ChatTime: A Unified Multimodal Time Series Foundation Model Bridging Numerical and Textual Data
Chengsen Wang, Qi Qi, Jingyu Wang, Haifeng Sun, Zirui Zhuang, Jinming Wu, Lei Zhang, Jianxin Liao
TL;DR
ChatTime introduces a unified multimodal time-series foundation model by expanding an LLM vocabulary to encode time-series as a discrete foreign language, enabling zero-shot forecasting and bimodal input/output with text. The approach uses normalization, discretization into 10K bins, and mark characters to convert real-valued series into tokens, followed by continuous pre-training and instruction fine-tuning on 4-bit quantized models with LoRA. It demonstrates strong performance on zero-shot forecasting, context-guided forecasting, and time-series question answering, while providing four multimodal datasets to fill data gaps.
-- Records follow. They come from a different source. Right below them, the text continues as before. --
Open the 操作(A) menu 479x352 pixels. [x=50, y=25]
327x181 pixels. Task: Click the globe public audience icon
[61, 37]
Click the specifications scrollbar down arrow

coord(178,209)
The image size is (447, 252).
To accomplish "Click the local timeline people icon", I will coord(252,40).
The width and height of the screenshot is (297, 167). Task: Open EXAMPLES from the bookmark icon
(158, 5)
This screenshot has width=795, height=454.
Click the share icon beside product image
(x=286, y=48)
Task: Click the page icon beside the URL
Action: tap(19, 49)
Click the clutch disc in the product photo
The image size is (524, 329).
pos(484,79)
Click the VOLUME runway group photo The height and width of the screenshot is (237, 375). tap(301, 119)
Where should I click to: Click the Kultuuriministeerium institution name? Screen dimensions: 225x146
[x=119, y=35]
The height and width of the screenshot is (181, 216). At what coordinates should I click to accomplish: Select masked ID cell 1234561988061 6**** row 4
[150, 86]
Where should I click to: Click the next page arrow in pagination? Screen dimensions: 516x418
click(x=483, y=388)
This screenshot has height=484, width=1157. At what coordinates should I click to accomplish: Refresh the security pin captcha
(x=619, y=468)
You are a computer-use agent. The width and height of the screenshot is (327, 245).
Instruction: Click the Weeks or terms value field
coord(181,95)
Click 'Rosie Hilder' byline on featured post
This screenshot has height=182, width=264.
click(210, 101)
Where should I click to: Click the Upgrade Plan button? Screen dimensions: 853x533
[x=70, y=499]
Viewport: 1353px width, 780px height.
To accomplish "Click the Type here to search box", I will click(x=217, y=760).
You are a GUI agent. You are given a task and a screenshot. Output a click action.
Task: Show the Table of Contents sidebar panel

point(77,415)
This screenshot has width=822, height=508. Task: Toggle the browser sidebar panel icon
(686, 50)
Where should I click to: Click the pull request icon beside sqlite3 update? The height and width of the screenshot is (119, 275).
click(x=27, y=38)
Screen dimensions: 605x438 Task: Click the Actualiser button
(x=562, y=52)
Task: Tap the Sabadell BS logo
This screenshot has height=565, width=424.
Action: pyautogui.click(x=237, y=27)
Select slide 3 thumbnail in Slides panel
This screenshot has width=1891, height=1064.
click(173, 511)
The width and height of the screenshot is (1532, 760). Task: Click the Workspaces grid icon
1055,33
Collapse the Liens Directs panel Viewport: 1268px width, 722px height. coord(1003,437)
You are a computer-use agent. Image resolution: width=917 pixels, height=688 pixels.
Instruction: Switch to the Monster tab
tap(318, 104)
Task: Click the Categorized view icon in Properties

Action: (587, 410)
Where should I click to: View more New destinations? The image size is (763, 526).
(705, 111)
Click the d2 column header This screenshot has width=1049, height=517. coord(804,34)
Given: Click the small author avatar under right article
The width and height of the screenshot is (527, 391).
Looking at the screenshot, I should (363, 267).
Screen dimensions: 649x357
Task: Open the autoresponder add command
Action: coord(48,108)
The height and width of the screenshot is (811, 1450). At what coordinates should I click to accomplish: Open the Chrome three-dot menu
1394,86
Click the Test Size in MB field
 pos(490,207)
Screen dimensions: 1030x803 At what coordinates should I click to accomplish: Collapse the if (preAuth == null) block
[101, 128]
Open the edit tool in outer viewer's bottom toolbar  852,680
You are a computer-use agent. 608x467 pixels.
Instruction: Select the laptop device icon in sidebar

The work highlights the potential of leveraging pre-trained LLMs for efficient, adaptable time-series analysis and points to future directions such as anomaly detection and summarization.
Abstract
Human experts typically integrate numerical and textual multimodal information to analyze time series. However, most traditional deep learning predictors rely solely on unimodal numerical data, using a fixed-length window for training and prediction on a single dataset, and cannot adapt to different scenarios. The powered pre-trained large language model has introduced new opportunities for time series analysis. Yet, existing methods are either inefficient in training, incapable of handling textual information, or lack zero-shot forecasting capability. In this paper, we innovatively model time series as a foreign language and construct ChatTime, a unified framework for time series and text processing. As an out-of-the-box multimodal time series foundation model, ChatTime provides zero-shot forecasting capability and supports bimodal input/output for both time series and text. We design a series of experiments to verify the superior performance of ChatTime across multiple tasks and scenarios, and create four multimodal datasets to address data gaps. The experimental results demonstrate the potential and utility of ChatTime.